These days, with so many talented designers seeing their brands flounder and go out of businesses, I’m astounded by the ever-expanding Robert Cavalli empire. Sure, the Italian designer is a pioneer, and one of only few designers that can create an instantly recognizable garment (even in today’s sea of leopard), but in these times of restraint it’s surprising that shoppers are still turning to Cavalli’s over-the-top prints. Or maybe they’re not, given how empty the Cavalli stores appear every time I pass one.
If the Resort 2011 collection of Cavalli’s lower-end, younger line, Just Cavalli, is any indication, the designer won’t be veering off track from what we’ve come to expect from him in the coming season. Loud floral and animal prints on everything from skimpy, little dresses, to uber tight skinny pants and fitted tops made their way into the collection.
When a piece isn’t tight, it’s skin baring, with the exception of a loose-fitting chiffon gown that was bold in its mix of loud prints made even more eye-catching (not necessarily in a good way) by a contrasting, loose fitting jacket that was layered on top of it.

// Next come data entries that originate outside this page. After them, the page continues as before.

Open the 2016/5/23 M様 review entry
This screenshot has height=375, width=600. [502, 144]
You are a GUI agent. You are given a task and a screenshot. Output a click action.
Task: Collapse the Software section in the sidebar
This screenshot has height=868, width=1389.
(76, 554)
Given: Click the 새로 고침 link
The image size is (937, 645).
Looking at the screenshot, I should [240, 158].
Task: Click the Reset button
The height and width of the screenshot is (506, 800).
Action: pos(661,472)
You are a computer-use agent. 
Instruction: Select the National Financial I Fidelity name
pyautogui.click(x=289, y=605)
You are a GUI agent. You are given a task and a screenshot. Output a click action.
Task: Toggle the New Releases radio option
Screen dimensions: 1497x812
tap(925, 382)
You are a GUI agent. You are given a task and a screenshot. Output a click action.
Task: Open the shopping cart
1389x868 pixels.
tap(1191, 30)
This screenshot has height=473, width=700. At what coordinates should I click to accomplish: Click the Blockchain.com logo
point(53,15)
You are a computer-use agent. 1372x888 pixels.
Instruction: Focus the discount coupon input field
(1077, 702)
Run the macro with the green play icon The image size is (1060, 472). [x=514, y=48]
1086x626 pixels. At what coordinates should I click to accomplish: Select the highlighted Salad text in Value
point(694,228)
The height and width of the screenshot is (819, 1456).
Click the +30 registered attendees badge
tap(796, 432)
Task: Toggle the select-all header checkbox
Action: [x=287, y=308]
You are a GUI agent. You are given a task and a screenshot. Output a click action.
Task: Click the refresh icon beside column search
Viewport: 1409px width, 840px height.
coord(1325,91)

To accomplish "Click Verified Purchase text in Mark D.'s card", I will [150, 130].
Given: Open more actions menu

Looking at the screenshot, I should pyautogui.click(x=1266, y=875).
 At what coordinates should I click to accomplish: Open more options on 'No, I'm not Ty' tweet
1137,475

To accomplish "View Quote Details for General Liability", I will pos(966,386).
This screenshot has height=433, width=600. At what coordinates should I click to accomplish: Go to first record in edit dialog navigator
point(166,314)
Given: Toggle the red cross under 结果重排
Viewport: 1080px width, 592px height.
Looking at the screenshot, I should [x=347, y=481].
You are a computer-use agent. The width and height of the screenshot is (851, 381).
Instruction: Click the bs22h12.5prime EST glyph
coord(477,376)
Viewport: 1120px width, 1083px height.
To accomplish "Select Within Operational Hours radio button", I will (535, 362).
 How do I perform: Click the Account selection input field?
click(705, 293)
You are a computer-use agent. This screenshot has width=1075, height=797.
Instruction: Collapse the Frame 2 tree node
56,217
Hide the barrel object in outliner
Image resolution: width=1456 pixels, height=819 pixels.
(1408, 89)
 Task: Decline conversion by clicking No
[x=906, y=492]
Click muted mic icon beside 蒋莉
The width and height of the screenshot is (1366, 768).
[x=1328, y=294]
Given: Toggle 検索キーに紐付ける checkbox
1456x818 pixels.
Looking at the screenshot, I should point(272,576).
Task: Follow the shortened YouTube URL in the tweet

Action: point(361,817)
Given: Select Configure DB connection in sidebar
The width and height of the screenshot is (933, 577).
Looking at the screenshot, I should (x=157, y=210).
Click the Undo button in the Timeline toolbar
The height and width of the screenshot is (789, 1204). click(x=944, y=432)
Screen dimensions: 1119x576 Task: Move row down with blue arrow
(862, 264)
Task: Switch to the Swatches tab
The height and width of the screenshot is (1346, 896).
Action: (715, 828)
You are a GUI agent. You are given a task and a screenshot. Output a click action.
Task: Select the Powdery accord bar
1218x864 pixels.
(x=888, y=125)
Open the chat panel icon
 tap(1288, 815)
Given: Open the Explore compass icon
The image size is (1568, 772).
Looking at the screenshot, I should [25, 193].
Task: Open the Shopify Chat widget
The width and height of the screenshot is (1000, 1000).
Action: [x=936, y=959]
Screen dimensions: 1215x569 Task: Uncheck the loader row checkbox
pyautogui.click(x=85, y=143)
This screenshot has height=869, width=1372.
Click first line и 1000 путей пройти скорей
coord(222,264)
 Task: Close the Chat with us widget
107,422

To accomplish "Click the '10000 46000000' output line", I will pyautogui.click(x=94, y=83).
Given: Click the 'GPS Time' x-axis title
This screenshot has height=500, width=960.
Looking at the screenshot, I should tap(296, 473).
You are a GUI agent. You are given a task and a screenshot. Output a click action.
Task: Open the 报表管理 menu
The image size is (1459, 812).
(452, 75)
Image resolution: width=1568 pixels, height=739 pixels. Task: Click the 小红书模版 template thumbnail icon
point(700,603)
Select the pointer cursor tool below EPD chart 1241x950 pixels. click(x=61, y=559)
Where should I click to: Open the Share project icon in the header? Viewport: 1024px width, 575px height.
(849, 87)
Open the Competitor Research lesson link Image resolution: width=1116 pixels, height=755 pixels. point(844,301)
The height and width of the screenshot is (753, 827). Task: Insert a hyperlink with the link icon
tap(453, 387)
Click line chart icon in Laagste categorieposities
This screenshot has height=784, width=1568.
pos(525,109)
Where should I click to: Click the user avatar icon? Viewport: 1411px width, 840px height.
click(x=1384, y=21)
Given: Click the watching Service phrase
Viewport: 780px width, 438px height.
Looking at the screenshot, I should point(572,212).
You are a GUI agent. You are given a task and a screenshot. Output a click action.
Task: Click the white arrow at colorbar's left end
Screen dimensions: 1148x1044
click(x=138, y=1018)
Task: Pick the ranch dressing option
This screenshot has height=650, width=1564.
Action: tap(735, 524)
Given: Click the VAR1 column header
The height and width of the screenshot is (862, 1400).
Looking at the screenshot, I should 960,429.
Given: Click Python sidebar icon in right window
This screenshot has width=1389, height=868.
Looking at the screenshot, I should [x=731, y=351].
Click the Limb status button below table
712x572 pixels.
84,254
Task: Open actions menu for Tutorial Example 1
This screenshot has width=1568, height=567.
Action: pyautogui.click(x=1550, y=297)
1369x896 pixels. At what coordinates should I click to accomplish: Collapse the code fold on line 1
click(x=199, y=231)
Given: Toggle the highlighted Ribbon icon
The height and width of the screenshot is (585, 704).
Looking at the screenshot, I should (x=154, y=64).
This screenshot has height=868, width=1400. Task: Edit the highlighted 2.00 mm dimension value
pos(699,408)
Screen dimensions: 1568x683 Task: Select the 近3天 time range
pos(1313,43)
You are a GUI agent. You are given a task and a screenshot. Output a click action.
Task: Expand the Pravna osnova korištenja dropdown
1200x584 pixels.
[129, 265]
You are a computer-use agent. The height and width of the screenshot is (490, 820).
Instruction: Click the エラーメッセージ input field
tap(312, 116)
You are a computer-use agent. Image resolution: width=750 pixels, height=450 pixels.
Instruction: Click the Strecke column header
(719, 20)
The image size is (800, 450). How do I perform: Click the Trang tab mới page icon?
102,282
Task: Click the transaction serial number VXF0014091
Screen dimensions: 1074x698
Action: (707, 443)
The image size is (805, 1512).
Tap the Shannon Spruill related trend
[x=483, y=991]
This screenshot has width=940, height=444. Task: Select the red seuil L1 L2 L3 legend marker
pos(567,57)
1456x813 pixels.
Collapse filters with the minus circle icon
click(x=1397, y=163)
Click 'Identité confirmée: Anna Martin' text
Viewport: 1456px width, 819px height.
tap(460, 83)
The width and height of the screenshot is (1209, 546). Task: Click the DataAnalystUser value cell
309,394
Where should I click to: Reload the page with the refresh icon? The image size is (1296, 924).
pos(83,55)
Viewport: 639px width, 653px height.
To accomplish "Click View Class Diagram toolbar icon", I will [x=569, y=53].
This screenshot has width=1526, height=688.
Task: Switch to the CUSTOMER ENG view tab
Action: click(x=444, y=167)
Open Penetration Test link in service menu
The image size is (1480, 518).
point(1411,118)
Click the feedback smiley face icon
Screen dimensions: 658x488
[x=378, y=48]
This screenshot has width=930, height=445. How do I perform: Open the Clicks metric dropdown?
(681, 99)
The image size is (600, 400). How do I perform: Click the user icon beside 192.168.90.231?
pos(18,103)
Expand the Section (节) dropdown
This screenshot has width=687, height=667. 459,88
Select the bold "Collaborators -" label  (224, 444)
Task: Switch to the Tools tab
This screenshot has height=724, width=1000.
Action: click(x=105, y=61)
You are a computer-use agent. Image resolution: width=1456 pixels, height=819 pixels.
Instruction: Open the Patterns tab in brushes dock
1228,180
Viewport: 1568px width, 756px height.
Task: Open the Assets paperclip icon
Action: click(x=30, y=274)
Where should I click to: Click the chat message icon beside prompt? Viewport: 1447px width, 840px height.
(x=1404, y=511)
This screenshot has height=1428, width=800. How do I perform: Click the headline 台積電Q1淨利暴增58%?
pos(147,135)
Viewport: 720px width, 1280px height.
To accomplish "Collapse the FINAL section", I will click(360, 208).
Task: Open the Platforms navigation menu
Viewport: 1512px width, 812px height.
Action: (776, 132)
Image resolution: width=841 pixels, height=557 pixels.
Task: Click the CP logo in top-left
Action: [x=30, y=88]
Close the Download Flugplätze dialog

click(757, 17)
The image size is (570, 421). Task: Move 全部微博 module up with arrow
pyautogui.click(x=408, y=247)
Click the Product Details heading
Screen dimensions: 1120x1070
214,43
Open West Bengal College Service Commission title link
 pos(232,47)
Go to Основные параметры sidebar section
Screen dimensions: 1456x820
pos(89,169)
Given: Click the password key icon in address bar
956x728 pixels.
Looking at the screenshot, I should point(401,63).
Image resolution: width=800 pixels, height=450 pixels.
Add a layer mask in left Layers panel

When Cavalli shows restraint, as with a fluttering yellow mini lined with print on either side of the model’s body, or with a one-shoulder black dress with a large obi-style cinching at the waist, the clothing shines. Unfortunately, the particular black dress I am referencing was styled over printed leggings, taking away from the simple beauty of it. I understand the Cavalli woman isn’t simple or understated, but sometimes a little restraint could go along way.
Hopefully Roberto Cavalli will, at some point, follow in Donatella Versace’s footsteps and enlist someone like Christopher Kane to head the creative team for his diffusion label.